Windows Azure Stories: XML Travelgate processing more than 20 million booking requests per day in the cloud

Today’s post, written by Pedro Brücher, CEO at XML Travelgate describes how the company uses Windows Azure Platform as a Service (PaaS) capabilities to run their B2B booking platform.   You can also read his recent interview in the BizSpark Featured Startups blog.

Pedro_Bucher_XMLTravelgate

XML Travelgate is a company founded in 2012 in Palma de Mallorca (Spain). Our goal is providing technology partnerships for OTAs, tour operators, wholesalers, incoming agencies, etc. Our philosophy is to do only one thing but being the best at it. That is why we are 100% dedicated to doing XML integrations for the travel industry. We specialize in the development of integrations and only solve the inter-system's connectivity problem. Our mission is to help companies connect to each other seamlessly so they can instantly buy and sell to each other.

The Product

We think that nowadays integrations are the very core of any travel company and therefore it is crucial to keep them well maintained. We develop and maintain integrations between any travel product supplier such as hotels, airlines and travel product sellers, such as (online) travel agencies or wholesalers. We have already developed more than 150 integrations for several different travel products: flights, hotels, ferries, rail, car rentals and transfers.

The Motivation

Besides developing integrations, the other half of our mission is maintaining them. To do it well, we constantly monitor the traffic and status of every request processed by our systems. That requires total control of is using our integrations, which means we must host them in a controlled environment to be able to log every request and status. So we have built a web service that allows our clients to send us requests and we forward them to the required supplier. Since our inception, the strategy has been to use a cloud service, paying only for what we needed (we could not predict the traffic we would have eventually), scalability and savings in sys-admin costs.

The Requirements

As our integrations were developed using Microsoft technology it seemed natural to use the Microsoft cloud. Nevertheless before we chose Windows Azure we studied the different cloud platforms available to determine which was more suitable. The requirements of our application were:

1. Scalability: We needed to build an application that could be scaled up horizontally.

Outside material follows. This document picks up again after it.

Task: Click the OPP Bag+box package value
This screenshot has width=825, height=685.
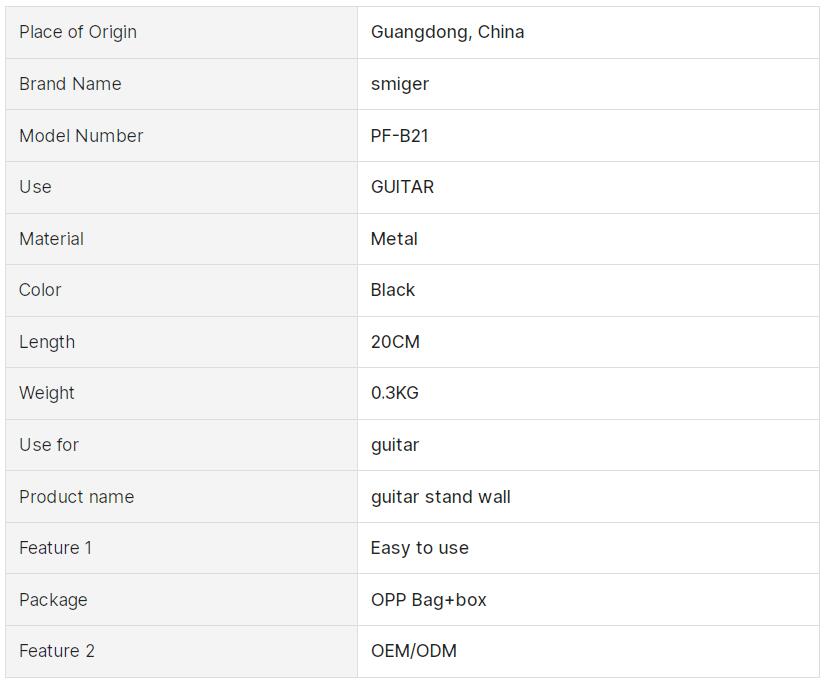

2. Reliability: Our service must be stable. Any downtime could mean the loss of a client and potentially close down our company and partners.

3. Performance: Our clients are other machines connecting to our web service as opposed to people accessing web sites. They have a timeout limit for every request and after that the connection is simply dropped.

4. On-demand: the travel industry is heavily seasonal. In the high season (summer) traffic can increase up to 10 times. We must be flexible and allow for those peaks without any downtime.

5. Reaction Time: as part of our maintenance service we must be able to deploy updates and improvements to our integrations very quickly. Updates have to be deployed very fast as we realize any small bug can cause losses.

6. Price: being a startup we cannot afford to buy machines and infrastructure to run our service. We must be able to grow in hardware as the business grows.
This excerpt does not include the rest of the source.